2015 Was a Very Good Year, 2016 Will Be Better

I’ve always loved the Frank Sinatra song ‘It Was a Very Good Year’. I especially love the strings. Many have told me I was born 70 years too late because of my taste in music. That aside, 2015 was a pretty good year. My business finally became profitable doing what many thought couldn’t be done – selling and executing truly market based Comprehensive Home Performance projects as a standalone business. In a hostile market, no less.

As 2016 begins, I have to say for the first time in a long time I think it will be a very good year both personally and for the Home Performance industry. To be frank, I’m writing this as much for my future self as for my readers. Here’s a look back, then a look at what is to come.

Reflections on 2015

  • The formula for selling effective and satisfying Home Performance projects finally fell into place. In February I bumped the price of initial consultations to $250 out of frustration. Completely by accident, it worked. This was the last big piece. I no longer feel like I have to sell something in anything that I do because I’m getting fair pay for my time. I just tell it like it is. I am truly a consultant. And I finally could make a living doing it 40 hours/week. (Not that I will ever work that little…)
  • A year of deep learning. Holy cow have I been devouring stuff.
    • Utility Industry & CleanTechThe Energy Gang talked about our One Knob efficiency program design in January, and I fell in love with the podcast. I’ve listened to 3 years of back episodes. It’s helped me see how HP fits into the huge beast that is the power grid, and the role it can play in not just reducing energy use but optimizing capacity utilization and managing demand. Thanks to John Semmelhack for posting a link that introduced me to the podcast.
    • Indoor Air Quality – Home Performance and IAQ are inextricably linked yet few seem to grasp exactly how significant this link is. I’ve been learning as much as possible about it, devouring Indoor Air Quality Radio episodes, even getting interviewed on it in June. Joe Hughes and Cliff Zlotnik, the hosts, are wonderfully open and knowledgeable guys. I highly recommend the podcast.
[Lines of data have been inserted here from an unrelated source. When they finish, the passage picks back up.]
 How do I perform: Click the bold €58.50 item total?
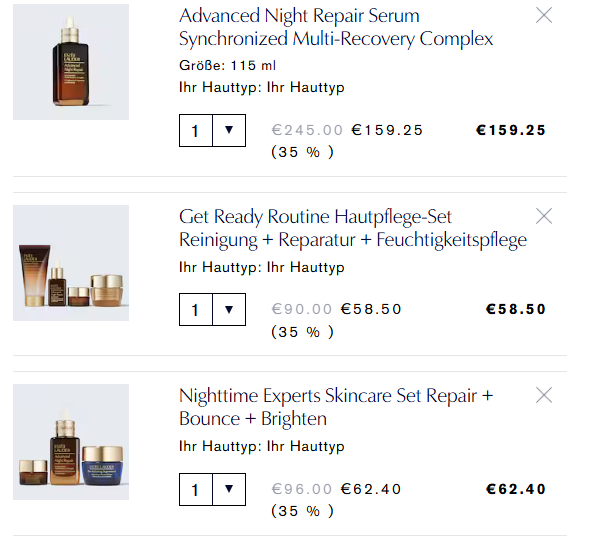516,310
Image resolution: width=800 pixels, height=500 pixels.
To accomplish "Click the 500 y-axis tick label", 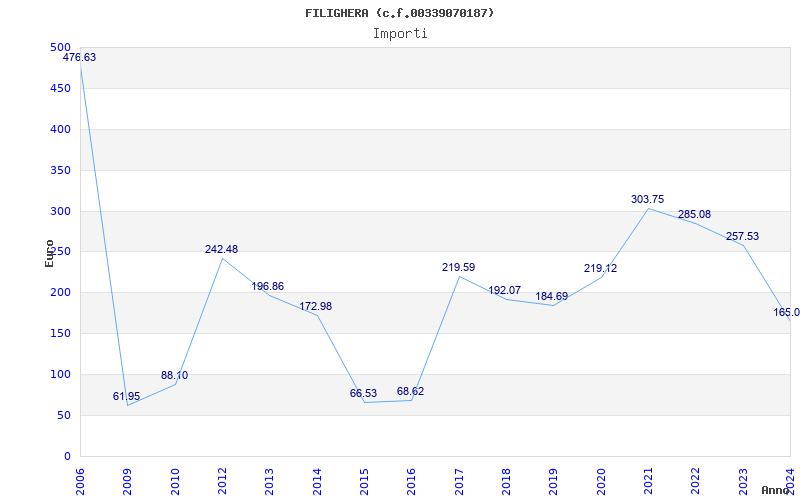I will coord(60,48).
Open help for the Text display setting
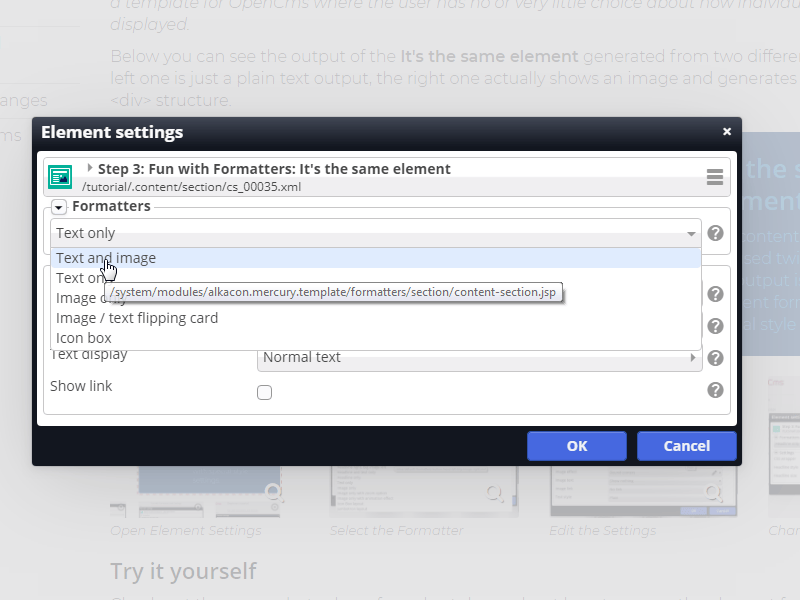The height and width of the screenshot is (600, 800). point(715,357)

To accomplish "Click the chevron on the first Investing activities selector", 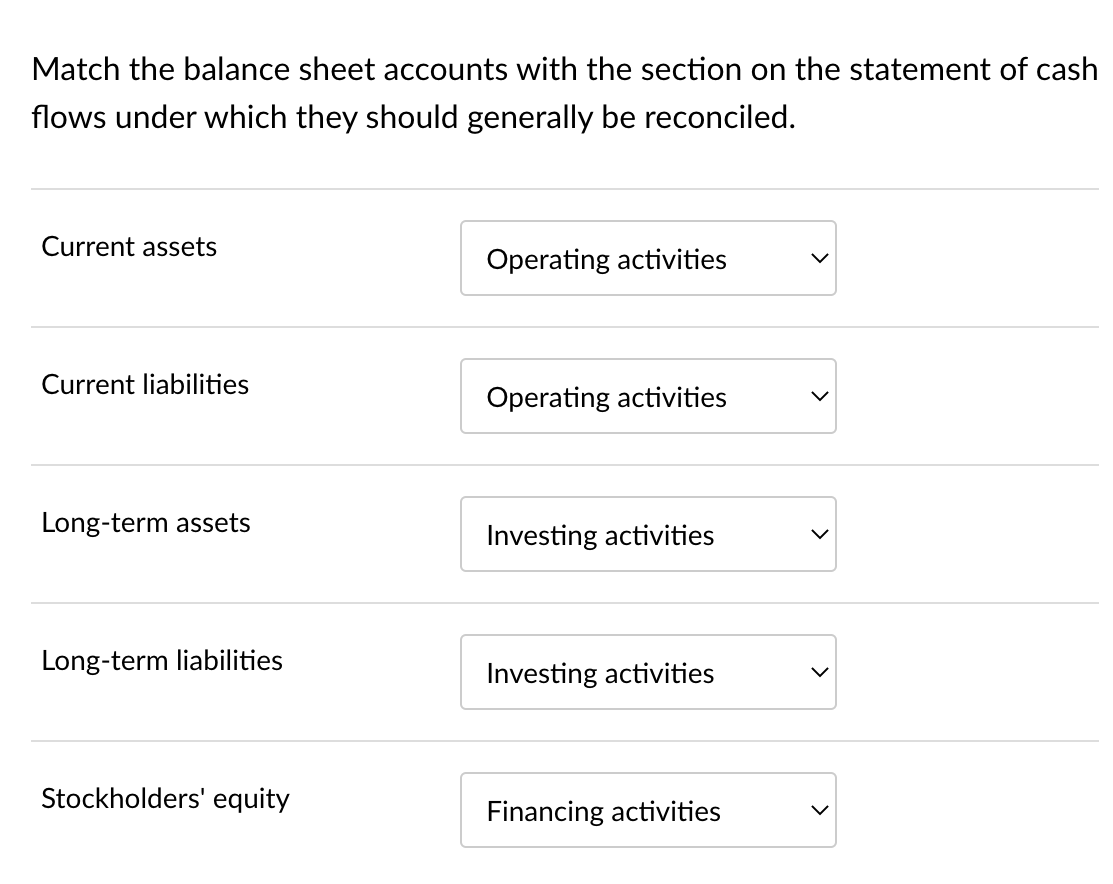I will coord(818,534).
Also, I’ve talked with 4 different IAQ device manufacturers, and borrowed one device that was worth as much as a good winter beater. (Thanks to Adam Giandomenico of Particles Plus!) I’ve bought a number of IAQ devices or had clients buy them, and am trying to figure out which one I like best, and write about it. (NetAtMo, Awair, Foobot, Hobo.) The edges of the picture are starting to come into focus, I remain convinced that IAQ is going to be a massive driver of HP work.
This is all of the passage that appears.